IV.—Discours sur le maudit et exécrable Attentat entrepris de nouveau, tant sur la personne du roy que sur son Etat. A Poictiers, par J. de Marnef, imprimeur et libraire ordinaire du roy. (8 pages.)

Il s'agit ici de la criminelle tentative de Pierre Barrière contre la vie de Henri IV. L'orateur se félicite de la protection du ciel qui a sauvé les jours du bon roi, et y voit un gage de sécurité pour l'avenir. Hélas! il se trompait!

V.—Observations mathémathiques du nombre quatorze, tant sur la naissance, mort et principales actions de feu Henri le Grand, vivant, roy de France et de Navare, que sur le terme de l'an 1610, en lequel le dict deffunct est décédé, où l'on verra chose digne d'admiration. Suyvie de la Récapitulation de l'épitafe du dict seigneur et des quatre choses mémorables qui se sont passées le jour et le lendemain de sa mort; le tout dédié au roy, par Estienne de Selles, ministre escrivain podographe et arithméticien juré à Paris, demeurant à Auxerre. A Paris, par François du Carroy, imprimeur et libraire, tenant sa boutique au bout de la rue Dauphine, devant le Pont-Neuf; avec privilége. (15 pages.) M.DC.XI.

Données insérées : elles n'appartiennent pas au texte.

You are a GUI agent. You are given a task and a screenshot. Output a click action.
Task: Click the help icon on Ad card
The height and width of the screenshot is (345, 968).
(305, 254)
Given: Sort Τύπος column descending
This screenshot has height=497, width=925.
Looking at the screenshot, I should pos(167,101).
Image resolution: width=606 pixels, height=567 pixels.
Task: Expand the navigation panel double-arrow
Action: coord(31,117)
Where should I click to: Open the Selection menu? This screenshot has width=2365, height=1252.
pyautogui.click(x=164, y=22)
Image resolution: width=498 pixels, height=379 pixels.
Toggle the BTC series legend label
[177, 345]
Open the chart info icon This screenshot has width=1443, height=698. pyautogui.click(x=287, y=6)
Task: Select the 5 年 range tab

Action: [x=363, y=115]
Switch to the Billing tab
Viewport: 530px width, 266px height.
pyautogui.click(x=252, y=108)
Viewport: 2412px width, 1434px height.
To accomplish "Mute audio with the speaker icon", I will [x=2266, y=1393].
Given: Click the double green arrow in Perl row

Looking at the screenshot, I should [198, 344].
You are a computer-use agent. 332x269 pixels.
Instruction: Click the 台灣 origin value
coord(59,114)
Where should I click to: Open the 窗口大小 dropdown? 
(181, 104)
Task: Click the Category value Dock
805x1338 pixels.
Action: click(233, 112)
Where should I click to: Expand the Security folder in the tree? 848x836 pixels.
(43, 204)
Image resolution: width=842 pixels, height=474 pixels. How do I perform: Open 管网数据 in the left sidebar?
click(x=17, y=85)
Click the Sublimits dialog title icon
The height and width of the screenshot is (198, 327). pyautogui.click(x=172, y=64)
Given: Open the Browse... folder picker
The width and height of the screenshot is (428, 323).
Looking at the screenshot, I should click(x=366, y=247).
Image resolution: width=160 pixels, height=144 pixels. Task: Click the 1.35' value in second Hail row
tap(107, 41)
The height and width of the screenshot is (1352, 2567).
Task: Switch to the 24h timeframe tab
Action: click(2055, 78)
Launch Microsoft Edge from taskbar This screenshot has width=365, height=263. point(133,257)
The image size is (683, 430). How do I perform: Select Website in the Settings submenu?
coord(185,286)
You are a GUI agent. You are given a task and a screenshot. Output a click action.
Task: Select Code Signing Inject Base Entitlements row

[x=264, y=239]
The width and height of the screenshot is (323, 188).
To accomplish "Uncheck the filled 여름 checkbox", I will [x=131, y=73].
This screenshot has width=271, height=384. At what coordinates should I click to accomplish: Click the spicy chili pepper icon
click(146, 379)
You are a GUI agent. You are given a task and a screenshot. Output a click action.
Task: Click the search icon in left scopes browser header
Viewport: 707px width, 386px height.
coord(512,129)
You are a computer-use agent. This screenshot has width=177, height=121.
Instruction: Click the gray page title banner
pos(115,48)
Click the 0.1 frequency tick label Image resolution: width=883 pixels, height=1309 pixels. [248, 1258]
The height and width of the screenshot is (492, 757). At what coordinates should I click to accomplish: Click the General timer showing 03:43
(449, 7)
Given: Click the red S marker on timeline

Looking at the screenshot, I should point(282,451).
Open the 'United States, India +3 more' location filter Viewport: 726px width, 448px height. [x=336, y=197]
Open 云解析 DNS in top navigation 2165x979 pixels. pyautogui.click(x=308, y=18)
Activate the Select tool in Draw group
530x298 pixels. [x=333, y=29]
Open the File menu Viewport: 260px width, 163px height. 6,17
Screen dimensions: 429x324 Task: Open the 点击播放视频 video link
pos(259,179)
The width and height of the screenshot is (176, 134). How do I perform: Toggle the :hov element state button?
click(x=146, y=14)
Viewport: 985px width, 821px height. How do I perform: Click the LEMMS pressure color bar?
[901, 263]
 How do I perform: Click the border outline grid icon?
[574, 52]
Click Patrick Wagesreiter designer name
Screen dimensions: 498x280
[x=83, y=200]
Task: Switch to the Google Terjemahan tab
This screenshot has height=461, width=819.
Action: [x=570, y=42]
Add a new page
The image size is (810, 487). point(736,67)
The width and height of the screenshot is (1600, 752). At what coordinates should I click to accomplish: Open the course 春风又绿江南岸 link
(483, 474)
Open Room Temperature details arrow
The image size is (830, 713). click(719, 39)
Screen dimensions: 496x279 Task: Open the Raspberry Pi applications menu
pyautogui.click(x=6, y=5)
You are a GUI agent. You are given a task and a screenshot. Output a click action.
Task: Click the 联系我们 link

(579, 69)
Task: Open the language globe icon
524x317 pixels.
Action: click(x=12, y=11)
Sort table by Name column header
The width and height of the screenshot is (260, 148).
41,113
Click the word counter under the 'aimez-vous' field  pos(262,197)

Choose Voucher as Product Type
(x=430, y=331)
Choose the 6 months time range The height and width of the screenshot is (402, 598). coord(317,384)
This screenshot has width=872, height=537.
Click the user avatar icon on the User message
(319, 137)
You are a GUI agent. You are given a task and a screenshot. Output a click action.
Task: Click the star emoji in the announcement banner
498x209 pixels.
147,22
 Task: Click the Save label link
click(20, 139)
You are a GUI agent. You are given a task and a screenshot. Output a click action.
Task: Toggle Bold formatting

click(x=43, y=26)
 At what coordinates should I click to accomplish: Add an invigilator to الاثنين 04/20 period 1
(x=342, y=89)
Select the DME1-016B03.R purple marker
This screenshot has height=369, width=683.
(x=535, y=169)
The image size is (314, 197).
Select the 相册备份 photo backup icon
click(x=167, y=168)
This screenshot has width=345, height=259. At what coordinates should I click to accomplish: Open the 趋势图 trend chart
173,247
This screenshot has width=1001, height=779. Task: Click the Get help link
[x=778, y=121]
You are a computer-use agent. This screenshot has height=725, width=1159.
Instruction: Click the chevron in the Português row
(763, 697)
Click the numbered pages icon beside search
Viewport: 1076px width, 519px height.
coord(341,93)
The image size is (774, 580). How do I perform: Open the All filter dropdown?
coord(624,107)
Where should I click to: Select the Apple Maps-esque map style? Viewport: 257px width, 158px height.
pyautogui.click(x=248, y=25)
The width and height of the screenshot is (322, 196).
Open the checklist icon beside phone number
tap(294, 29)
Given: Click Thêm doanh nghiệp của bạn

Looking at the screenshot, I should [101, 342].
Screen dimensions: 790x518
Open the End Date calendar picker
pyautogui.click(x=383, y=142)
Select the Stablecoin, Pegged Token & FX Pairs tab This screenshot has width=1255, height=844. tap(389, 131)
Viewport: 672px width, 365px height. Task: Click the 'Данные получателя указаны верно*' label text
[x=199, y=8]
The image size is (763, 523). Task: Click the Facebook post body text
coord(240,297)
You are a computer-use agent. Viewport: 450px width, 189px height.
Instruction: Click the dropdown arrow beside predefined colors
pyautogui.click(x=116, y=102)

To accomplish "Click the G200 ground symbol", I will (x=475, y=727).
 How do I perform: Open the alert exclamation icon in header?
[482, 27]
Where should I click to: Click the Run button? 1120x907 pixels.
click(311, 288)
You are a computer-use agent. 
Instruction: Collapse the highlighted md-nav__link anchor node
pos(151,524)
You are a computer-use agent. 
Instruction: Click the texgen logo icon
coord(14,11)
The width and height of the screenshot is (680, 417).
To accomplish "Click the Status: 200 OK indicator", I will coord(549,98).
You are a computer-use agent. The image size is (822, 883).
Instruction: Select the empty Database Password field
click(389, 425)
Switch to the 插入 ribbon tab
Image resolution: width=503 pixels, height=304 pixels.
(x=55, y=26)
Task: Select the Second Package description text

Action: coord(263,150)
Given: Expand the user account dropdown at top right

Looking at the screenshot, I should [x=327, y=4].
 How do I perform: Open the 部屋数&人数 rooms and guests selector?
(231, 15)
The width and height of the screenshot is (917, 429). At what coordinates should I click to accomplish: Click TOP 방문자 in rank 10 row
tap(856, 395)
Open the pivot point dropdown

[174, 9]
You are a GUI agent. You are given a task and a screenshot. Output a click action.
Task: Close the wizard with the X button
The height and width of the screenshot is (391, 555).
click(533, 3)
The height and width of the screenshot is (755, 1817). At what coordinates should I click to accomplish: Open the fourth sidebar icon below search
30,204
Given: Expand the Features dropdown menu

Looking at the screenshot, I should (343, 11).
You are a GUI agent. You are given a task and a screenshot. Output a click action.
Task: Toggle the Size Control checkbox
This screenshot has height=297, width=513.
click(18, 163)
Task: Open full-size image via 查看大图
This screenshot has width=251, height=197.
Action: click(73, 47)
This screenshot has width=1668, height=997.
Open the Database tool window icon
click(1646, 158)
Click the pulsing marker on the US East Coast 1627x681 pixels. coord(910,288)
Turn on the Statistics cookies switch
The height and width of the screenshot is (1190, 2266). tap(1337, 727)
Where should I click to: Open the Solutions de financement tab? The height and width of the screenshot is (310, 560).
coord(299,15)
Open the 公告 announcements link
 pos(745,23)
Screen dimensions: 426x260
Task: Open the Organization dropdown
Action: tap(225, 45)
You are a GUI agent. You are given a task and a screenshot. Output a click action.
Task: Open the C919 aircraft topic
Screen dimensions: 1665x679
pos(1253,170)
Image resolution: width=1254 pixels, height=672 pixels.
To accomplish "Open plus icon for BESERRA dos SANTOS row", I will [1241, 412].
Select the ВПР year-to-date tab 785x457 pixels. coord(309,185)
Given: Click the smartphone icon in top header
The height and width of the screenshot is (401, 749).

Ces rapprochemens singuliers tirés de la combinaison des nombres, quoique fort peu philosophiques, paraissaient jadis l'objet d'une science sérieuse à l'aide de laquelle on pouvait lire mystérieusement dans les destinées humaines. Aussi le sieur Estienne de Selles fait-il hommage de son travail soi-disant mathématique au jeune roi Louis XIII, dans une épître où l'on voit que cet hommage a été communiqué au conseil. S'il est encore aujourd'hui des personnes que de tels jeux amusent ou intéressent, elles feront bien de jeter les yeux sur ceux-ci, qui sont ingénieux. Elles y verront, par exemple, que le nombre quatorze présidait au sort de Henri IV; que cet excellent prince se maria 14 jours avant le 31 décembre; qu'il gagna la bataille d'Ivry le 14 mars; qu'il mourut le 14 mai; que Ravaillac, son assassin, fut exécuté 14 jours après sa mort; qu'il régna 14 trétérides, tant en France qu'en Navarre; que les jours depuis sa naissance jusqu'à sa fin cruelle se divisent, sans fraction, par 14; comme aussi que l'âge du monde, jusqu'à l'an 1610, se divise, sans fraction, par le même nombre; 398 fois 14 donnant exactement 5572, chiffre qui, selon de Selles, formait le nombre des années du monde en 1610, etc., etc.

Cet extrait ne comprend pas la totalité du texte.